#### KUTIPAN SUMBER
Latest News

Showing posts with label Agama. Show all posts
Showing posts with label Agama. Show all posts

Saturday 22 September 2018

Dakwah Bajik dan Bijak

Mengajaklah kepada jalan Tuhanmu dengan bijak dan nasihat yang baik serta bantahlah mereka dengan cara yang terbaik. Sesungguhnya Tuhanmu, Dialah yang lebih mengetahui tentang siapa yang tersesat dari jalan-Nya, dan Dia paling tahu tentang orang-orang yang mendapat hidayah (QS an-Nahl [16]: 125).


Oleh : Hadiri Abddurrazaq
Geotimes.co.id - Dakwah menjadi bagian tak terpisahkan dari kehidupan beragama Muslim. Ia laksana napas yang menyuplai nadi-nadi keberagamaan agar terus berdenyut. Jika diibaratkan tanaman, ia adalah air dan pupuk. Tanaman tanpa air perlahan akan layu, kering, lalu mati. Kehidupan beragama tanpa dinamika dakwah akan kehilangan daya untuk kemudian mati.
Secara sederhana, dakwah berarti ajakan, seruan, panggilan. Kegiatan dakwah bersifat mengajak, menyeru, dan memanggil orang untuk percaya dan taat kepada Allah Swt sesuai dengan garis ajaran-Nya—mencakup akidah, syariat, dan akhlak. Orang yang melakukan kegiatan dakwah dinamai dai atau disebut juga muballigh, yakni orang yang menyampaikan (Arab: ballagha) ajaran Islam.
Mula-mula, kegiatan dakwah dilakukan para Nabi dan Rasul sebagai pembawa berita dari Tuhan serta pengemban ajaran atau risalah-Nya untuk disampaikan kepada umat manusia. Konon Nabi Nuh as berdakwah selama 950 tahun lebih. Dinyatakan dalam QS al-A‘râf (7) ayat 59, Sesungguhnya Kami telah mengutus Nuh kepada kaumnya. Maka ia berkata, “Wahai kaumku, sembahlah Allah! Sekali-kali tiada tuhan bagi kalian selain Dia. Sungguh, (kalau kalian tidak menyembah Allah) aku takut kalian akan ditimpa azab pada hari yang besar (kiamat).”

Catatan dari sumber data:
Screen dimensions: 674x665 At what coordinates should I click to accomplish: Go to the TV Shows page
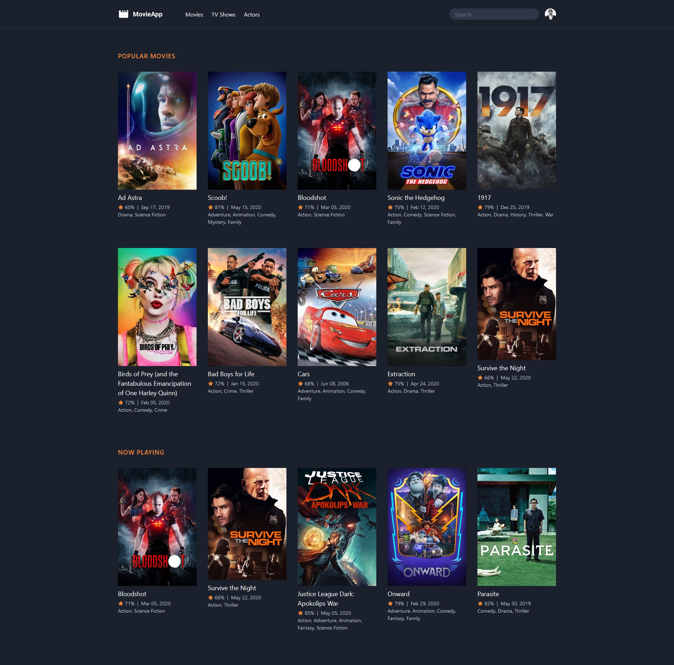coord(223,14)
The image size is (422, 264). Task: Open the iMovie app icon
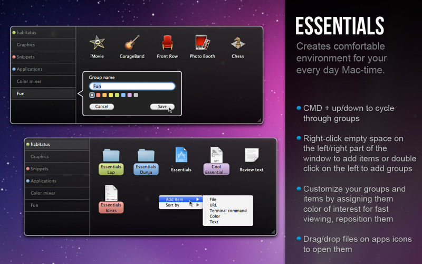97,43
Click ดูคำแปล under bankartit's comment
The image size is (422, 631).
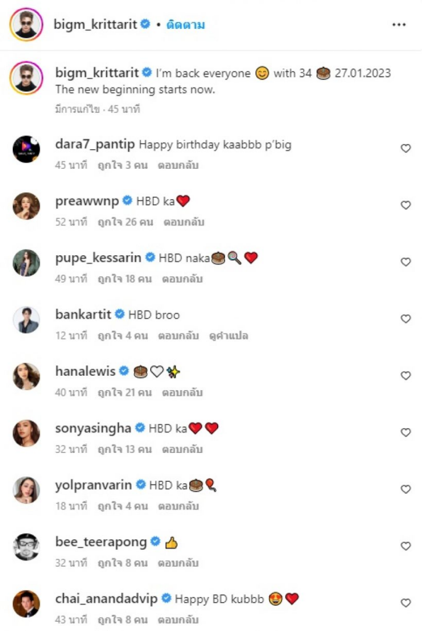(229, 336)
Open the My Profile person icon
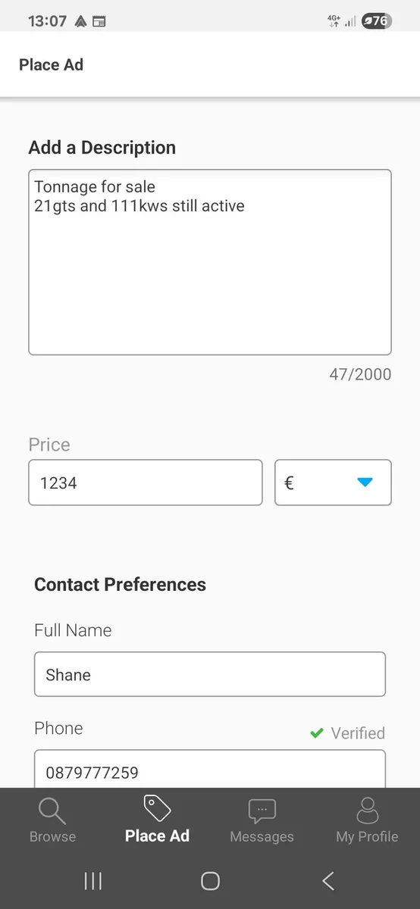Viewport: 420px width, 909px height. coord(367,811)
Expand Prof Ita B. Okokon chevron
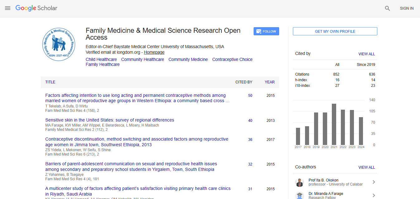420x199 pixels. click(374, 182)
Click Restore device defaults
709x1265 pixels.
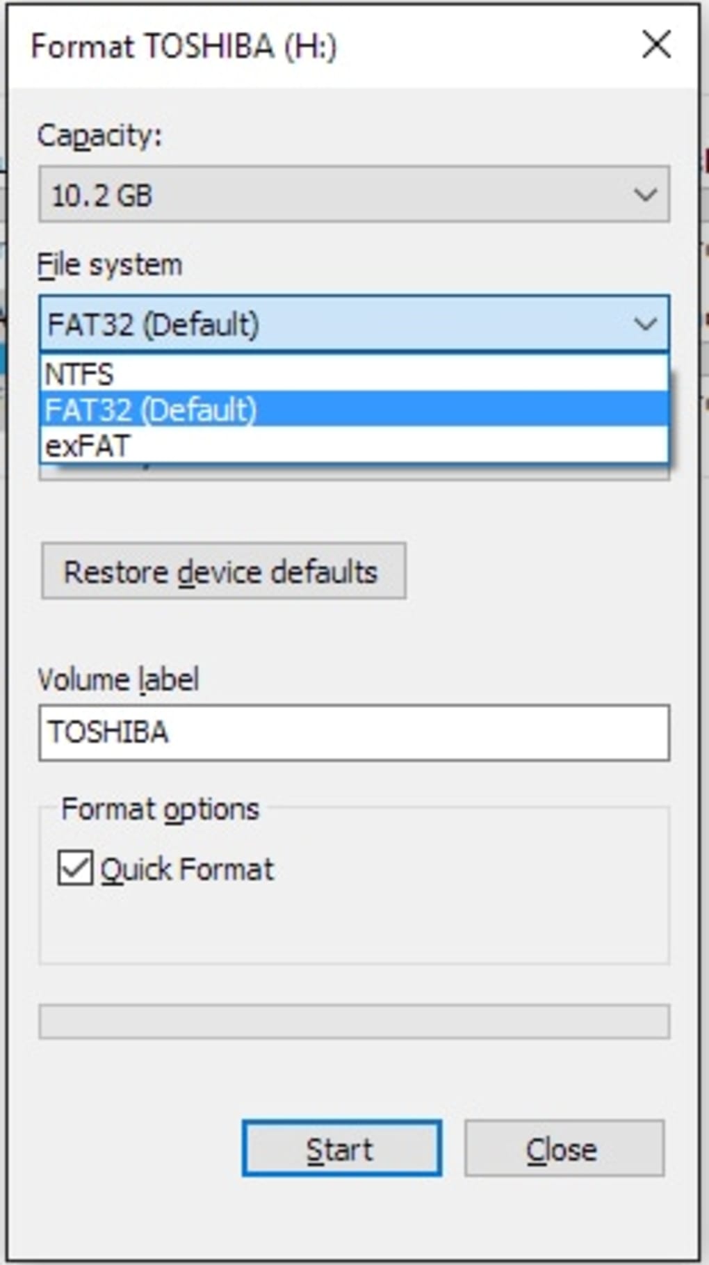(x=222, y=572)
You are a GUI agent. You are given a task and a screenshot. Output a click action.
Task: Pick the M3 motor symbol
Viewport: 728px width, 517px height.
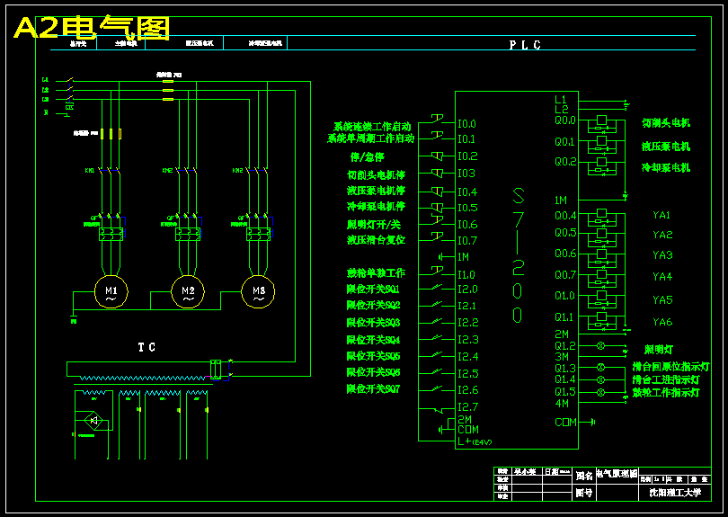pos(258,291)
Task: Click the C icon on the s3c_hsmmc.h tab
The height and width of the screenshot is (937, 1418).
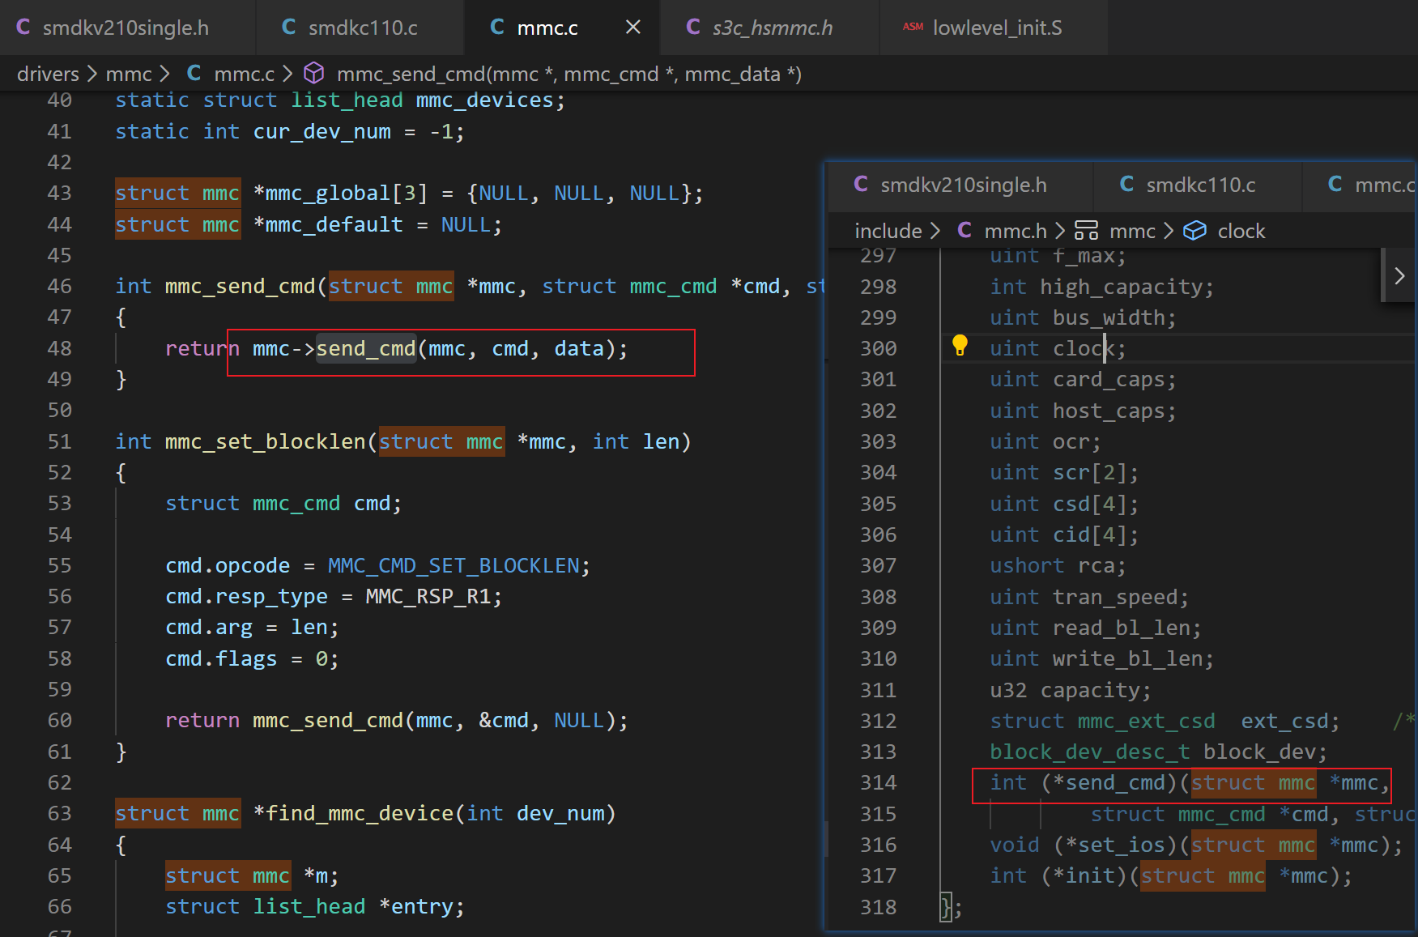Action: (x=693, y=28)
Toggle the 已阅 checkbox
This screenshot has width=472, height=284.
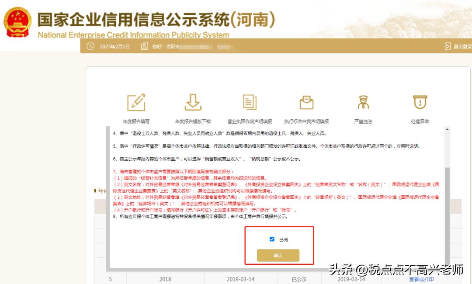click(272, 239)
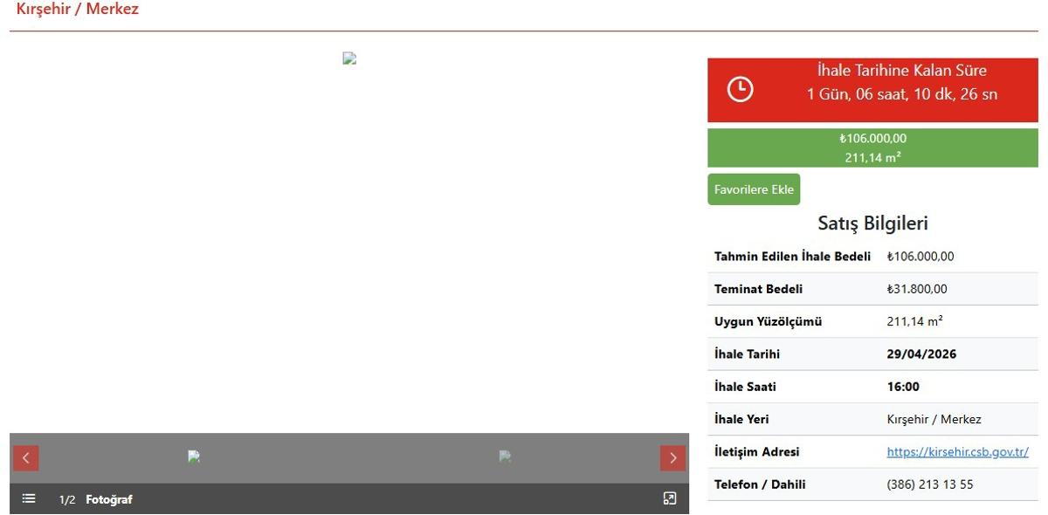
Task: Click the main gallery photo placeholder
Action: (x=349, y=58)
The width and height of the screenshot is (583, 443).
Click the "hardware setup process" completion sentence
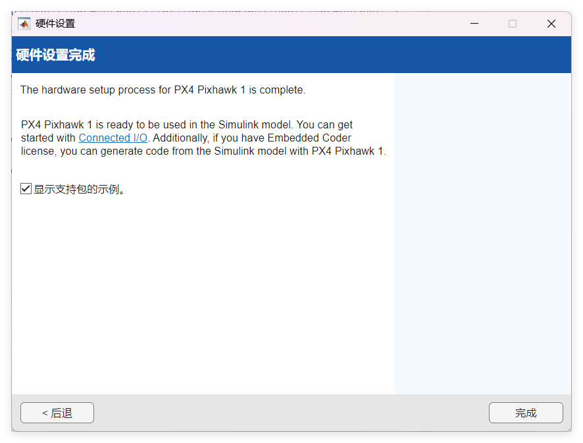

#### SOAL LATIHAN
1/ Apa saja arti dakwah secara sederhana menurut teks tentang dakwah ini?
2/ Salin dengan tepat bagian teks tentang dakwah yang dimulai pada kata-kata "Secara sederhana, dakwah" dan berakhir setelah kata-kata "(Arab: ballagha) ajaran Islam.".

#### HASIL
1/ Ajakan, seruan, panggilan.

2/
Secara sederhana, dakwah berarti ajakan, seruan, panggilan. Kegiatan dakwah bersifat mengajak, menyeru, dan memanggil orang untuk percaya dan taat kepada Allah Swt sesuai dengan garis ajaran-Nya—mencakup akidah, syariat, dan akhlak. Orang yang melakukan kegiatan dakwah dinamai dai atau disebut juga muballigh, yakni orang yang menyampaikan (Arab: ballagha) ajaran Islam.